Siena, 20 marzo 2016 - La donna che ha trovato la neonata nel cassonetto è stata interrogata dai carabinieri. Si sospetta che possa sapere chi sia la madre. A fare il ritrovamento è stata una badante di origine romena, da tempo è residente in Val d'Orcia dove si prende cura di un'anziana. «Ho portato la bambina in casa e l'ho avvolta in un asciugamano. Quando l'ho appoggiata sopra il letto, ho visto che respirava e sono tornata ad accudire la signora per cui lavoro». Così la badante, che dice di aver trovato la piccola in un cassonetto dell'immondizia, ha risposto a chi le chiedeva perché avesse atteso ad avvertire del ritrovamento. «Avevo paura e mi sono bloccata», ha aggiunto la donna che poi ha detto: «Come ho visto una vicina che passava, l'ho allertata ed è stata lei a chiamare i soccorsi». Secondo alcune indiscrezioni, il ritrovamento sarebbe avvenuto verso le 5 di stamani ma l'allarme è stato dato oltre 3 ore dopo. La scatola dentro la quale sarebbe stata trovata la bambina non è stata ancora rinvenuta.
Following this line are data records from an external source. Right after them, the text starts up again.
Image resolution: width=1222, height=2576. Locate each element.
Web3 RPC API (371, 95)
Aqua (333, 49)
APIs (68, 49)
La creatura è stata trovata a Vivo D’Orcia intorno alle 8.45, quando una donna che era andata a buttare la spazzatura, ha notato all'interno del bidone una scatola bianca con dentro la piccola. La signora ha lanciato immediatamente l'allarme chiamando Carabinieri e 118. La bimba è stata trasportata in un primo momento all’Ospedale di Abbadia San Salvatore e poi è stata trasportata con l'elisoccorso del 118 alle Scotte. La piccola è in buone condizioni di salute, è ricoverata in terapia intensiva neonatale e sarà sottoposta a tutti gli accertamenti necessari. Sulla vicenda indagano i carabinieri di Montalcino.
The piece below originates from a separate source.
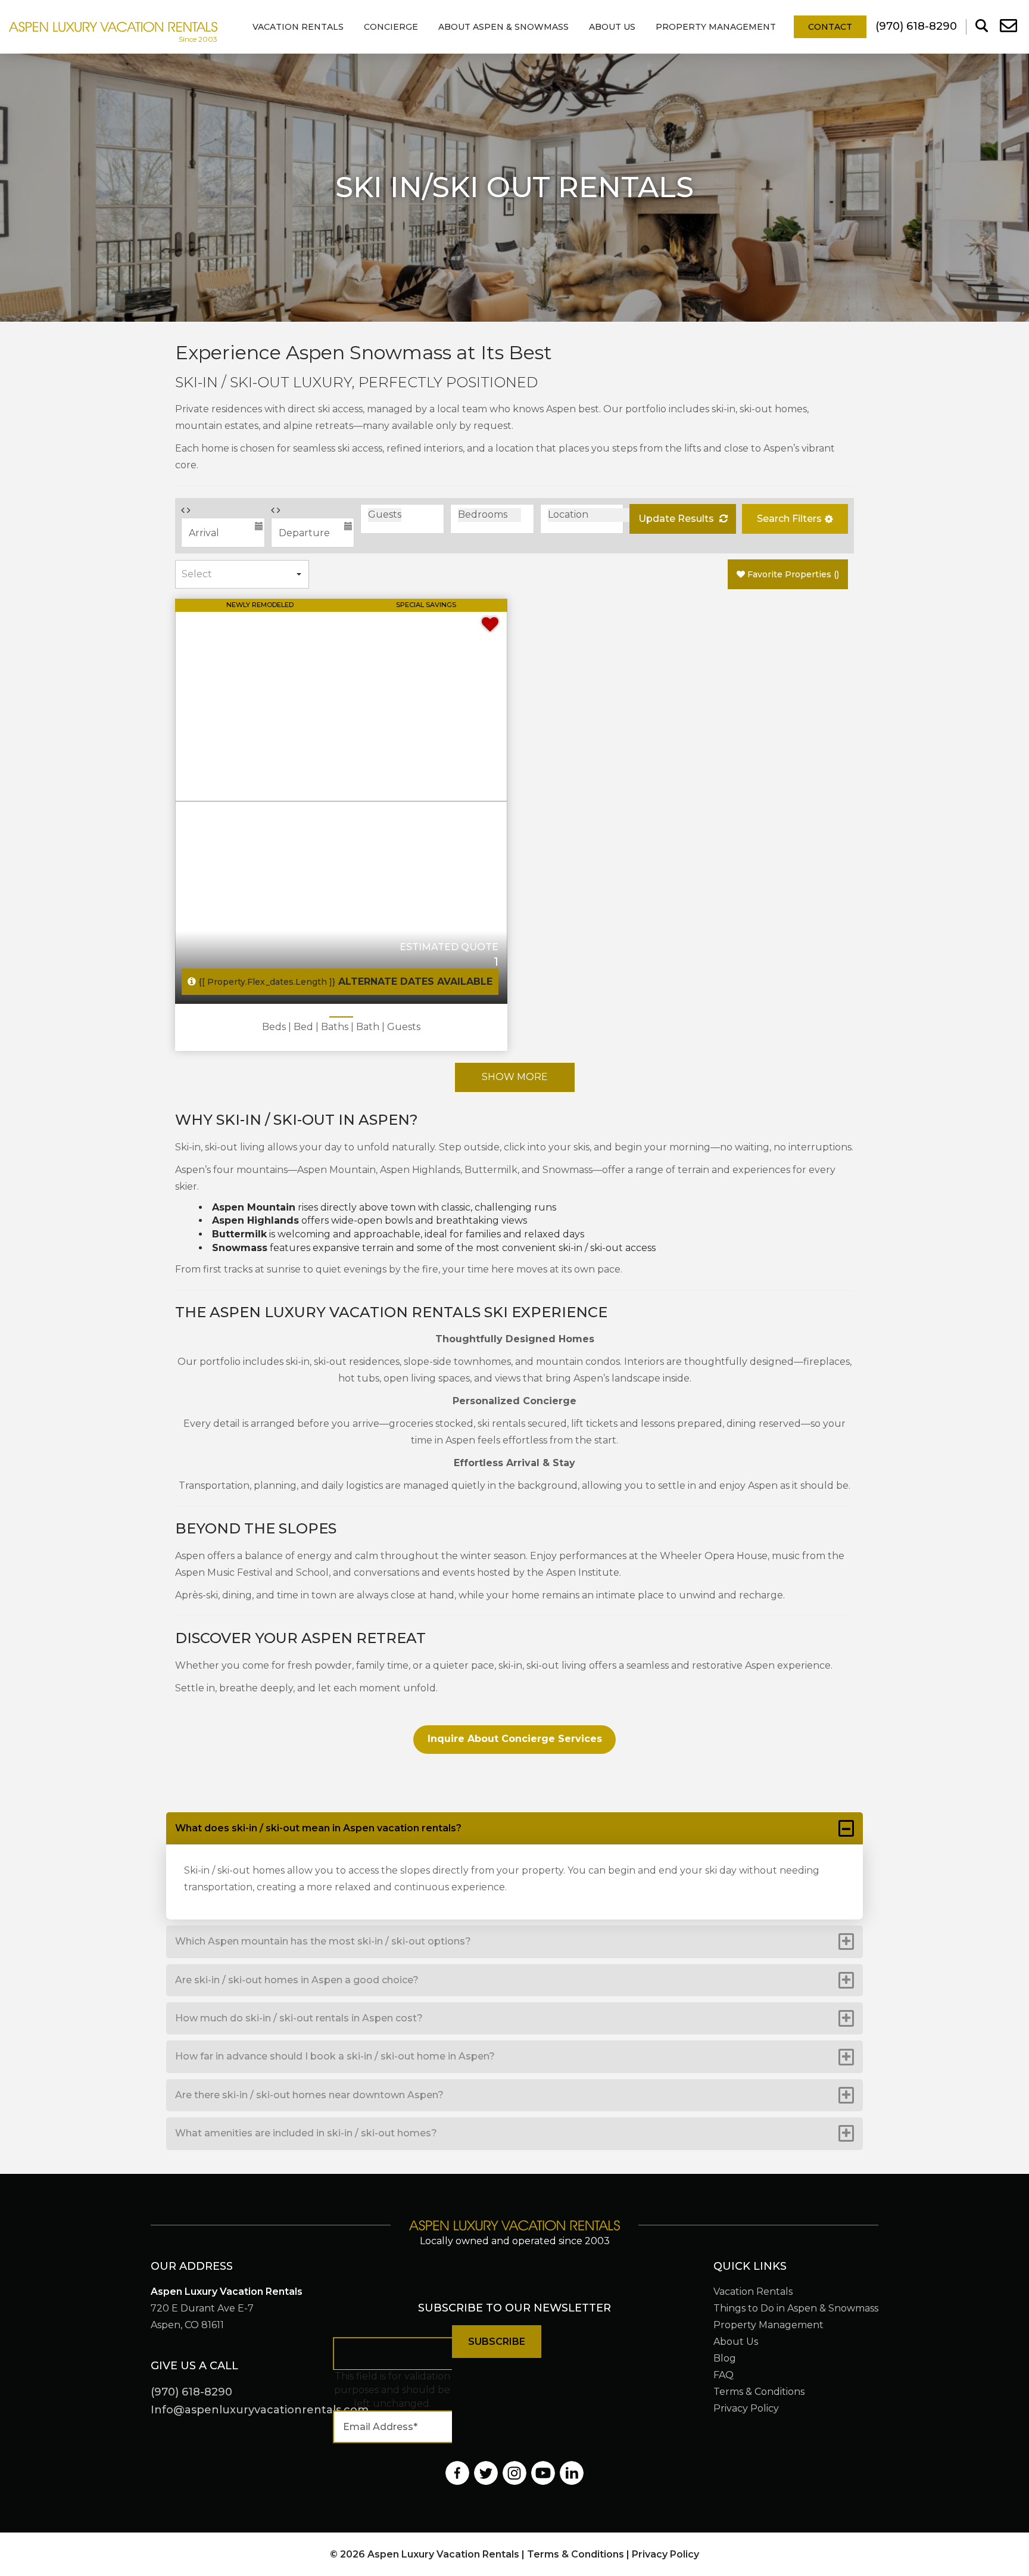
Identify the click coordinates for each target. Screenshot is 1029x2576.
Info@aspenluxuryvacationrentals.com (260, 2409)
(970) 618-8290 (191, 2391)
"Si tratta di un piccolo miracolo - ha detto Pierluigi Tosi, direttore generale Aou Senese - perché di lì a poco sarebbe passato il camion che raccoglie i rifiuti e per lei non ci sarebbe stato più nulla da fare. La piccola, che probabilmente sarà chiamata Claudia, pesa 2,880 kg e viene nutrita con il latte umano della nostra Banca del Latte".
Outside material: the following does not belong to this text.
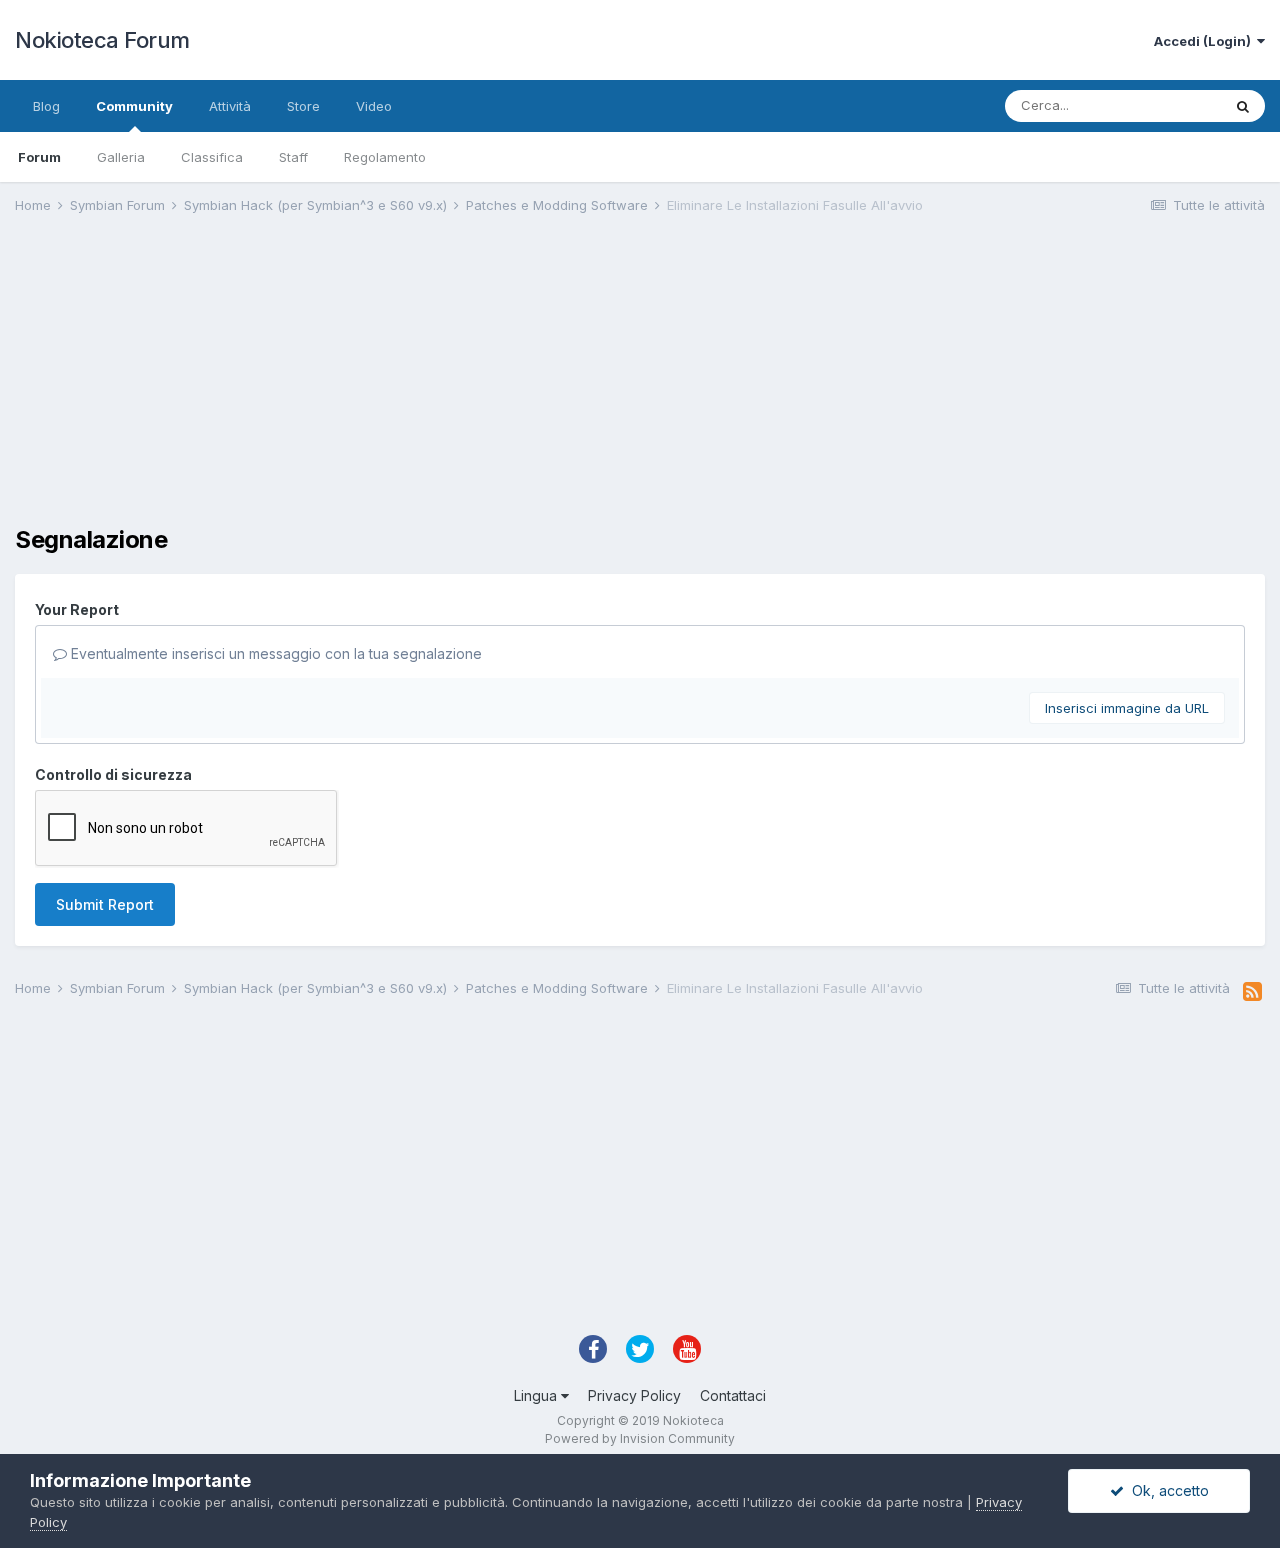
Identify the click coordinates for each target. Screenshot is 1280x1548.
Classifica (212, 157)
Una vicenda che pone interrogativi cui si può dare soluzioni. "Partorire in ospedale e mantenere l'anonimato - aggiunge il professor Felice Petraglia, direttore Dipartimento Materno-Infantile e del reparto di Ostetricia e Ginecologia - è possibile grazie al progetto 'Mamma Segreta', attivo in tutta la Toscana. La nostra regione ha infatti una grande tradizione di civiltà per tutelare al massimo la maternità e l'infanzia".